== Reading text

Company name and address

                                                                                                     

DELTA - GALIL INDUSTRIES LTD.

Telephone         972 3 519 37 37; 519 37 44

                        972 4 990 36 36

Fax                   972 3 519 37 05; 519 37 90

P.O. Box 137, KARMIEL (2161002)

P.O. Box 10265, TEL AVIV (6110102)

2 Kaufman Street

Textile House

TEL AVIV       6801294            ISRAEL

 

 

HISTORY & LEGAL FORMATION

 

Originally incorporated as a private limited company under the name of DELTA TEXTILE LTD. and registered as such as per file No. 51-086339-2 on the 09.06.1975.

On the 30.08.1983 merged with GALIL INDUSTRIES AND DEVELOPMENT (NAHARIA) LTD., originally incorporated on the 20.03.1961 under the name MULLER TEXTILE LTD. (name changed on the 28.01.1981), registered as per file No. 52-002560-2. The merged entity has been operating as a public limited company since August 1982, following an Initial Public Offering and listing its shares for trade on the public on the Tel Aviv Stock Exchange.

Name changed to the present one on 21.02.1999.

 

On the 25.03.1999 issued American Depositary Shares ("ADS") on the NASDAQ Stock Exchange.

In March 2007, subject de-listed its ADS shares from NASDAQ and listed shares for trade on the American "International Prime OTCQX" stock market.

In view of the improvement in its financial results in 2011, in early 2012 it was reported that subject aims at re-enlisting to NASDAQ.

 

In February 2003 two wholly-owned subsidiaries were merged into subject: DELTA SOCKS LTD. (established 1981) and DELTA SPORTING LTD. (established in 1982).

In December 2007, TAG-LI LTD. and DELTA TEXTILE MARKETING LTD. were also fully merged into subject.

 

 

SHARE CAPITAL

 

Authorized share capital NIS 36,000,000.00, divided into -

                36,000,000 ordinary shares of NIS 1.00 each,

of which 26,743,049 shares amounting to NIS 26,743,049.00 were issued.

 

SHAREHOLDERS

 

1.    GMM CAPITAL LLC., 48.59%, controlled by Isaac Dabah, of the USA,

2.    Noam Lautman (via controlled companies), 10%,

3.    CLAL INSURANCE HOLDINGS LTD., 5.25%; institutional investor,

4.    STERLING MAKRO Investment Fund, managed by Isaac Dabah, 5.26%,

5.    Shares are also traded on the Tel Aviv Stock Exchange (TASE) and on the American "International Prime OTCQX" stock market.

 

In August 2005, Isaac Dabah, via GMM CAPITAL, acquired SARA LEE shares (23%) in subject, for a sum of US$ 27.7 million.

====

Written request A: According to the Delta Galil company profile, on what date did the company issue American Depositary Shares on the NASDAQ Stock Exchange?
Written request B: Reproduce word for word the passage of the Delta Galil company profile starting with "Telephone         972" and going on through "137, KARMIEL (2161002)".
Written request C: Extend the Delta Galil company profile past its last sentence, writing the material that would come next.
The entries after this point are separate material, unrelated to the Delta Galil company profile.

== Excerpted data

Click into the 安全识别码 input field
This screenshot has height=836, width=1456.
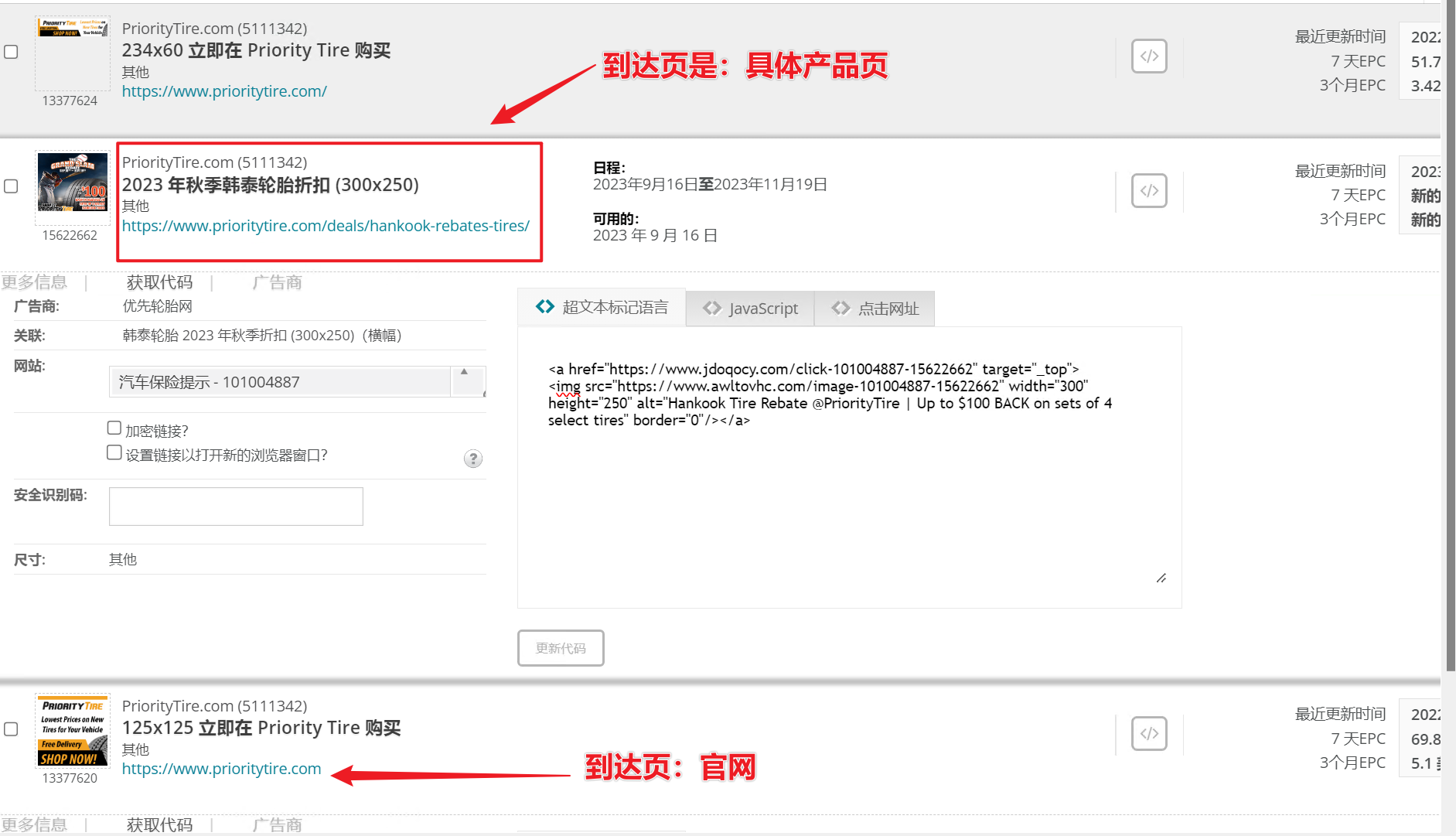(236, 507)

====
== Excerpted data

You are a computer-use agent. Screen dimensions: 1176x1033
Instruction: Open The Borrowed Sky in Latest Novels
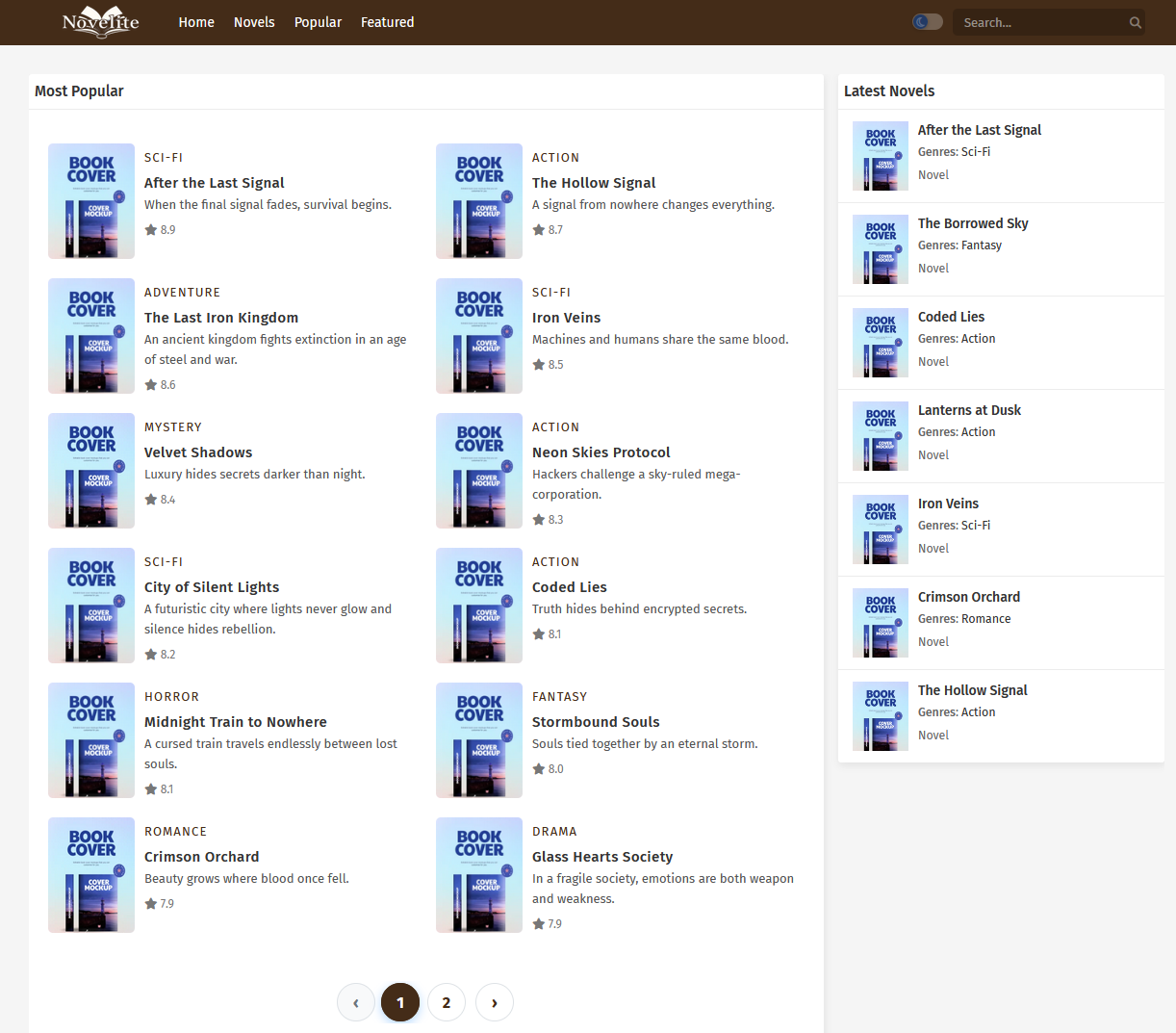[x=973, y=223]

====

Task output A: On 25.03.1999.

Task output B:
Telephone         972 3 519 37 37; 519 37 44

                        972 4 990 36 36

Fax                   972 3 519 37 05; 519 37 90

P.O. Box 137, KARMIEL (2161002)

Task output C:
In July 2007, Dov Lautman, controlling shareholder and founder of subject, sold the control in subject to shareholder No. 1, Isaac Dabah (via GMM CAPITAL), selling 13.3% in consideration of around US$ 24 million.

 

 

DIRECTORS

 

1.     Noam Lautman, Chairman,

2.     Isaac Dabah, General Manager,

3.     Itzhak Weinstock,

4.     Gideon Chitayat,

5.     Israel Baum,

6.     Shaul Ben-Zeev,

7.     Ms. Tzipora Carmon,

8.     Yehezkel Dovrat.

 

 

BUSINESS

 

Subject, directly and through its subsidiaries, operates as designers, manufacturers, marketers, retailers and exporters of private label women’s lingerie and intimate apparel, seamless underwear, as well as socks, leisurewear, nightwear and active-wear for men, ladies and children.

Group's sales in Israel comprise around 12% of all sales in 2014 (around 11% in 2013), 55% of 2014 sales were to North America.

Designing and development are carried out in Israel and USA, manufacturing is carried out in the Middle East and the Far East, mainly via sub-contractors.

Also (through a fully owned subsidiary) operates a retail chain stores (some 160 branches, some 130 owned) of undergarment and additional products all over Israel ("Delta Plus"), including retail chain for kids ("Delta Kids"), as well as sales through local retail chains and department stores, e.g. H&O FASHION, HAMASHBIR DEPARTMENT STORES, SHUFERSAL.

 

 

In January 2014 subject acquired all activities and brands of FIX BRANDS MARKETING LTD. (aka LODZIA ROTEX Chain), an undergarments retail chain, holding rights for several brand names, re-launched as "Fix" stores.

Via subsidiary SCHIESSER operating 85 retail stores in Germany.

Marketing international brands based on concession from Puma, Keds, Nike, Fox, Disney., as well as Kenneth Cole.

Main customers: WAL-MART (U.S.A), comprising some 17% of sales in 2014.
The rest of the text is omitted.